トランプ政権が在韓米軍約2万8500人のうち4500人を撤収し、グアムなどインド太平洋地域の他の拠点に移す案を検討している。
この計画が実現すれば、東アジアの安全保障環境に深刻な影響を及ぼし、朝鮮戦争再来のリスクが高まる可能性がある。
今回は、その背景にある政治的・軍事的な狙いと、地域にもたらす潜在的な危機について検証する。
在韓米軍の戦略的意義

画像 : 在韓米軍 public domain
在韓米軍は、朝鮮半島における北朝鮮の軍事行動を抑止する中核である。
北朝鮮の核・ミサイル開発に加え、東・南シナ海での中国の覇権的行動に対抗する戦略的要衝でもある。

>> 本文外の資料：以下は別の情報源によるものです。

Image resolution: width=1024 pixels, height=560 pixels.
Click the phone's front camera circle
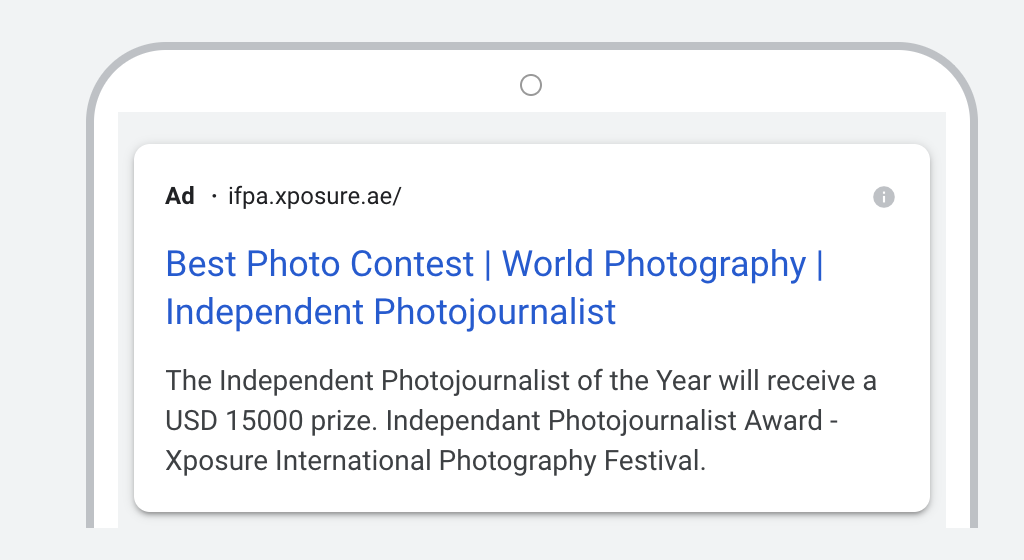click(x=531, y=85)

米軍の駐留は、韓国との同盟を象徴し、北朝鮮に対し軍事衝突のコストを明確に示す役割を果たす。
現在の兵力は約2万8500人で、地上戦力、航空戦力、情報収集能力を備え、即応態勢を維持している。
米インド太平洋軍司令官も、兵力削減が北朝鮮の侵略リスクを高めると繰り返し警告している。
トランプ氏は第1次政権時から、在韓米軍の駐留経費を問題視し、韓国に大幅な負担増を求めてきた。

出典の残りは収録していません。